Some of you mentioned you would buy a house! (And we tried to, twice)

An RV? How about we just move from one apartment to the next instead?

So how did we celebrate the big event?

We took our kids out to eat to one of our favorite places and ordered $15 worth of food for the whole family.

hot diggity dog

We got hotdogs.

Best hotdogs I’ve ever had. (And I love hotdogs.)

It’s weird actually. We’ve been here before (debt free, pre-purchase of the minivan) but we had a mortgage then, too, and like people will point out – you don’t all think this is really “it” (debt free, no mortgage while still paying rent) and that’s ok.

For a long time I tried to convince you that what we were doing was the way to do it for everyone. Get on the bandwagon, friends! Dave Ramsey is talking!!

But being on this side of the fence I want to do less screaming about a goal and more working towards a happy medium fit for us; not everyone else.

A friend told me a quote this weekend – something about Maturity is accepting when things change (roughly) and I gaffed at it like; Ha! I Do Not Want To Be Mature, Thankyouverymuch.

When really I do. Very much, I want to be mature. I want to teach my kids what it means to be mature and what hard work really means. It’s not always a glass of champagne or dinner out because we’re tired. Or asking for 10 more minutes of sleep in the morning or whining that the floors don’t clean themselves. It’s not constant course correction on someone else – it’s course correcting myself so that the day (not far off) when I have to let go and send my babies in to their own {mature} lives they’ll have the framework, a foundation, to do so with grace and kindness and hopefully a helping of humility.

In related news: This was a convicting read for me this week: Motherhood is a calling, where your children rank (Thanks, Lisa!)

Which made me angry and ashamed at myself. A few years ago I wrote about dealing with the death of my {step}dad and how I wanted to stop being the victim in my own life. I still struggle with this. This coming SaturdayNext month is his birthday. Also the day we found our we were pregnant with our son 4 years ago. Dates and numbers, they’re my thing. Aug 6th. Sept 6th. My bad. I guess numbers/dates are getting away from me. Somehow letting this goes frees up all kinds of emotional space to create new memories and days to keep forever.
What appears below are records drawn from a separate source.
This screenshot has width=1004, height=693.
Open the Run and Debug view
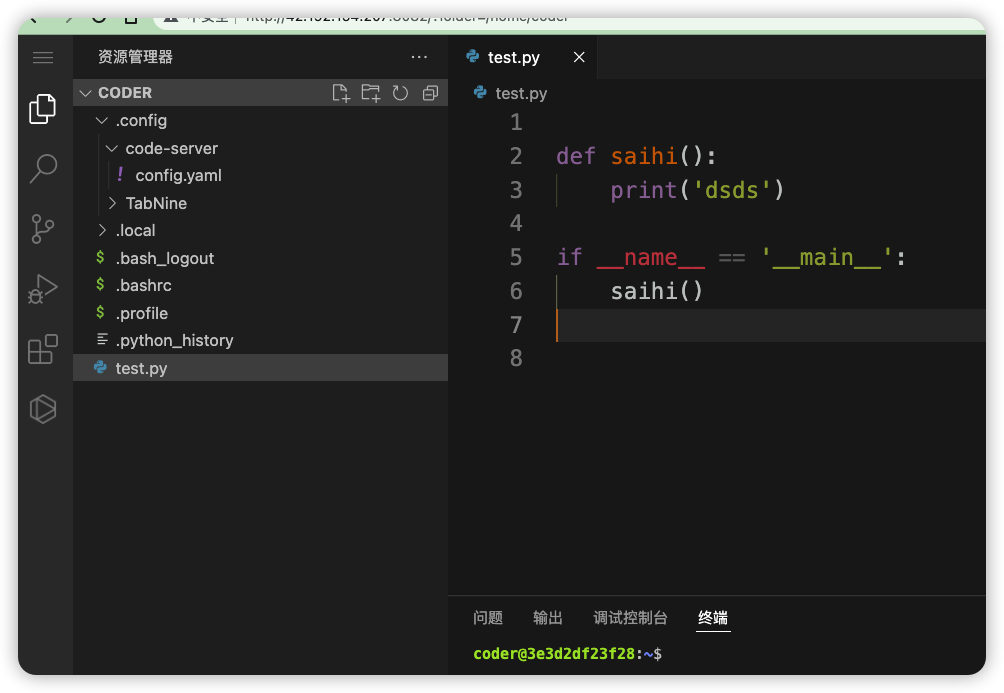(43, 289)
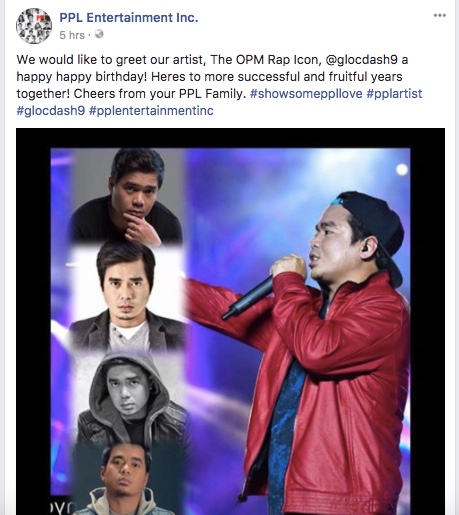Image resolution: width=459 pixels, height=515 pixels.
Task: Click the bright stage light spot in photo
Action: [402, 169]
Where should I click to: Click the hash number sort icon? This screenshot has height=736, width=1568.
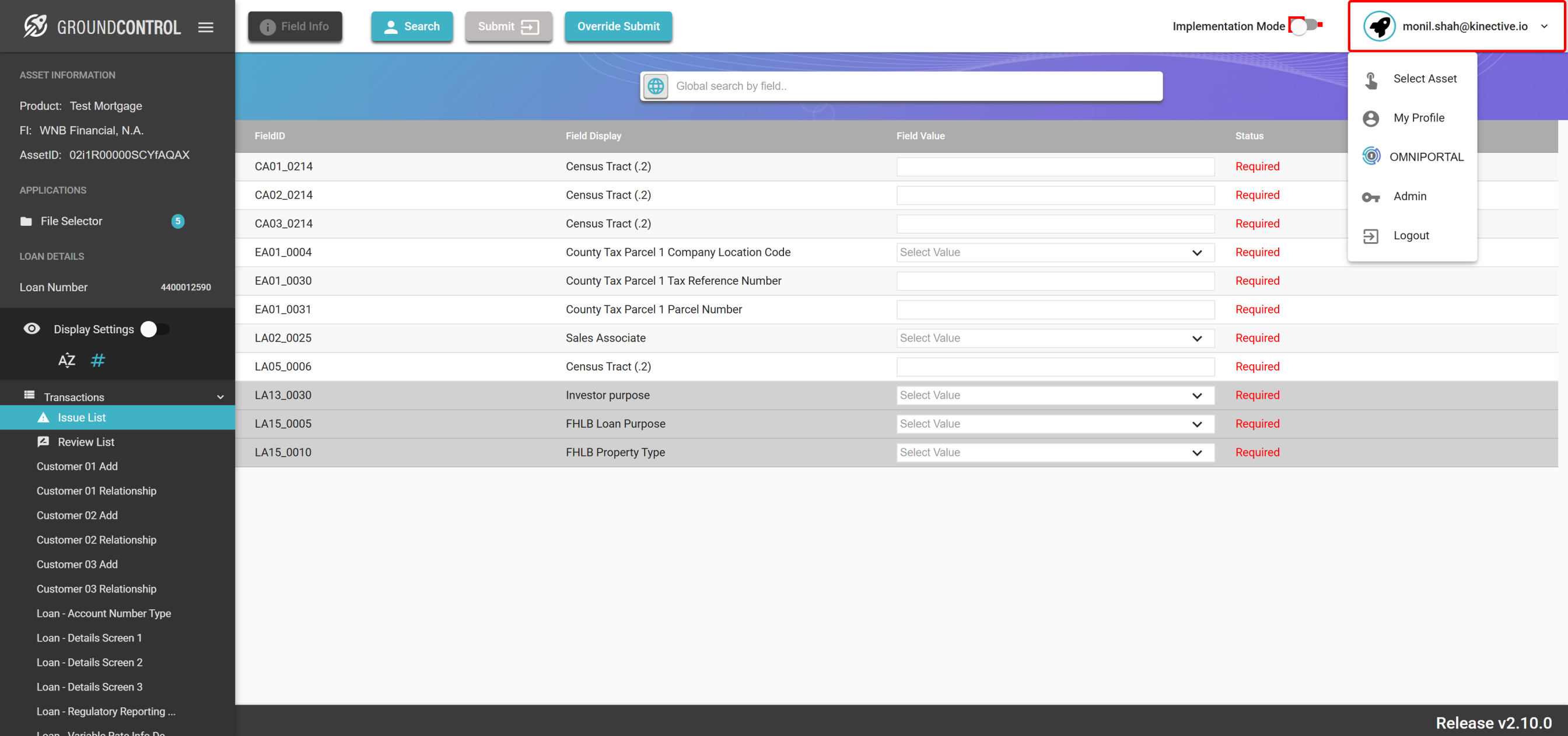coord(97,360)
This will also be the calendar year of the 7th anniversary of my dad’s passing and the end of our 7th year of marriage.

I read once that life happens in 7 year increments. There are “rooms” we all live in for approx 7 years. Emotionally, physically, mentally … spiritually. That the course of our lives can pretty much (retrospectively) be broken up into seven year chunks.
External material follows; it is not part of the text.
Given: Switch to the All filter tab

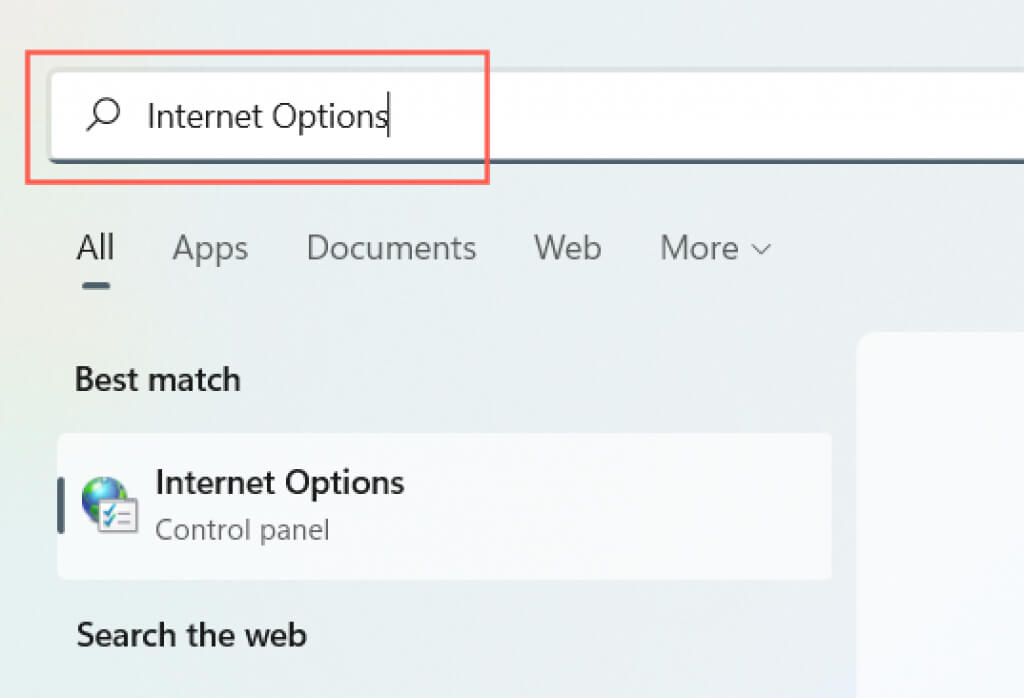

I’m not that old so we’ll see how this works out but I’m pretty excited to be walking across a new threshold of time.

Only this time? I’m not going in blindfolded.

2 thoughts on “Celebrating

  1. I loved reading the link about motherhood, thank you! It made me realize where these feelings I’ve been having recently have stemmed from. It’s like society pities us mothers, especially the non-working variety of us!
    Also, I completely agree with the 7 year life-segment theory. Nearing my 35th birthday (a few months back) so many things were drawing to a close and I felt (and still feel) like I was nearing a threshold of newness. Weird? Maybe. But it’s pretty thrilling as well. It’s kinda like a snake shedding it’s skin or a crab/snail outgrowing it’s shell. We humans (myself included) sometimes forget that we are part of Nature as well!
    Anyway~ great post as always! <3

  2. Is my seven years up yet? I have no marker to note the beginning, but I’m ready to be done with this section. Shoot, I just heard a voice ask me what am I going to do to change it… crud.